**REQUIREMENTS**
Tally the lines in the entries below that contain the string "icon" and reply with only that count.

Start of WORKING DATA

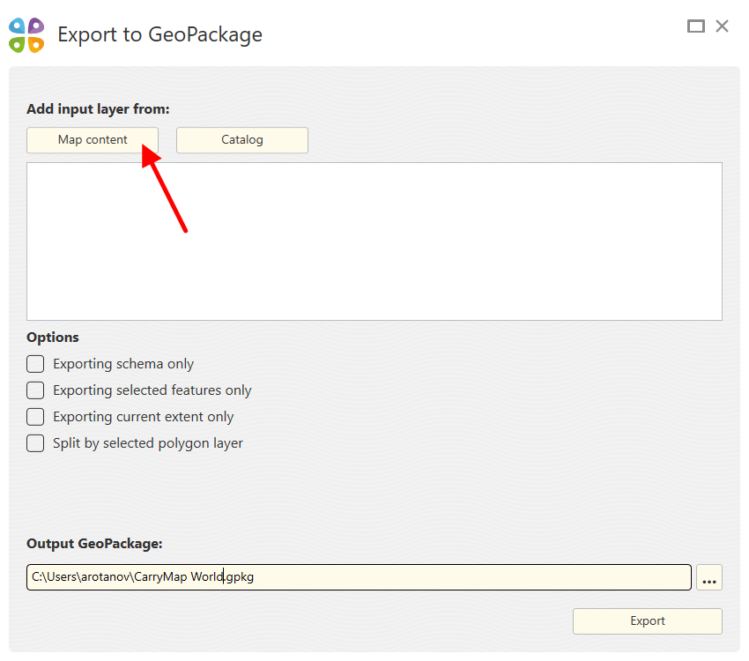The width and height of the screenshot is (749, 661).
Task: Check the Exporting current extent only box
Action: pos(35,417)
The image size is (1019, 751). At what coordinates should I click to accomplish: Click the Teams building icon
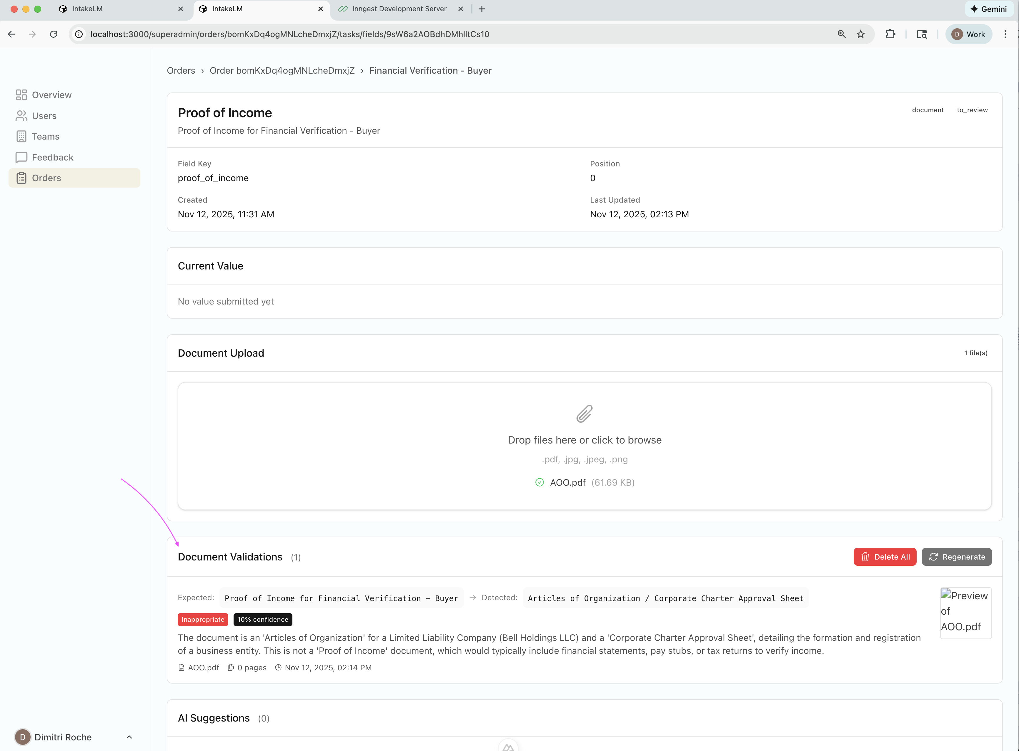click(x=21, y=136)
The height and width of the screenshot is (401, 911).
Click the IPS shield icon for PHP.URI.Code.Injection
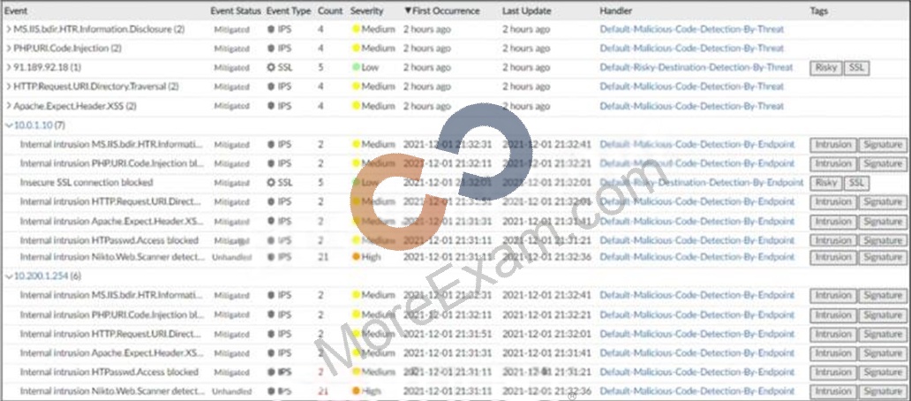[x=271, y=49]
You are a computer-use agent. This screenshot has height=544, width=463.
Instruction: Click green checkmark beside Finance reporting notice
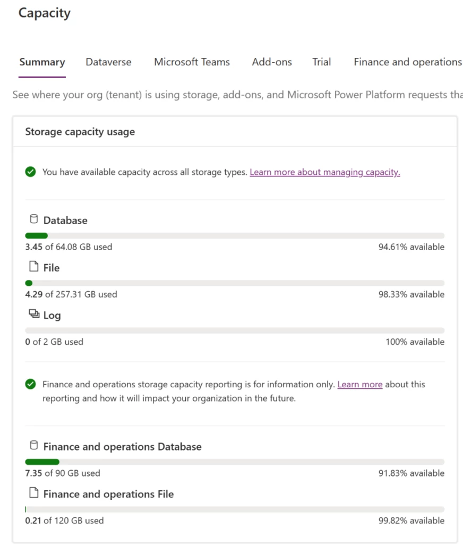pos(31,384)
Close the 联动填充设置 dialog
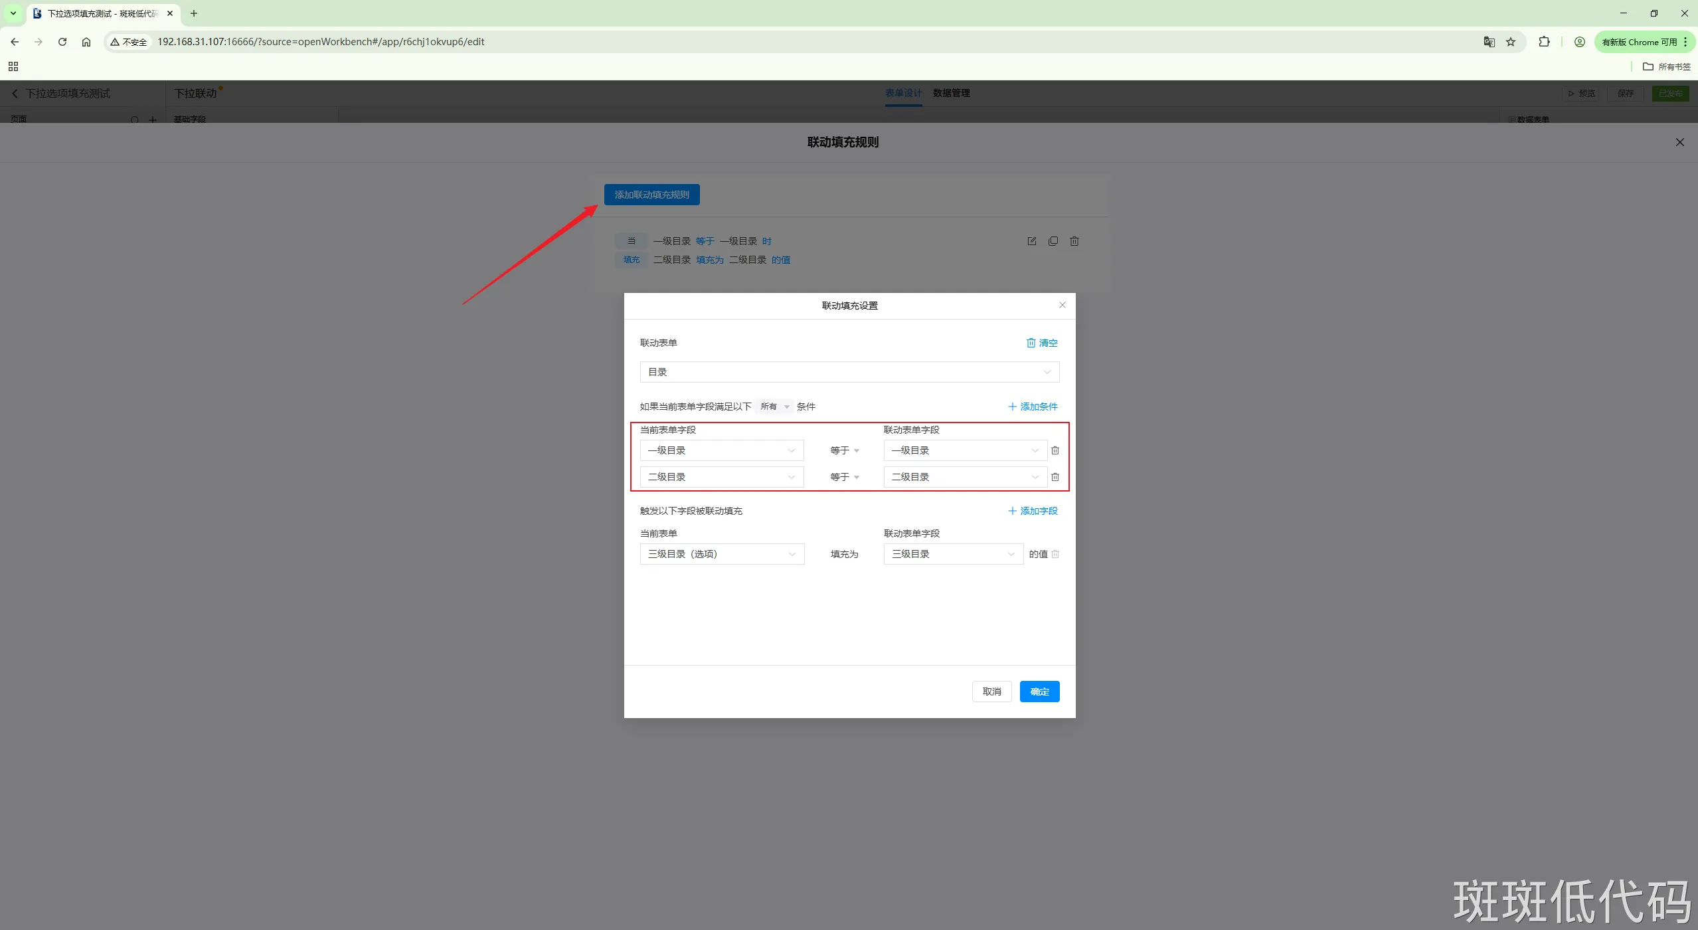 (1062, 305)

End of WORKING DATA

**ANSWER FOR THE TASK**
2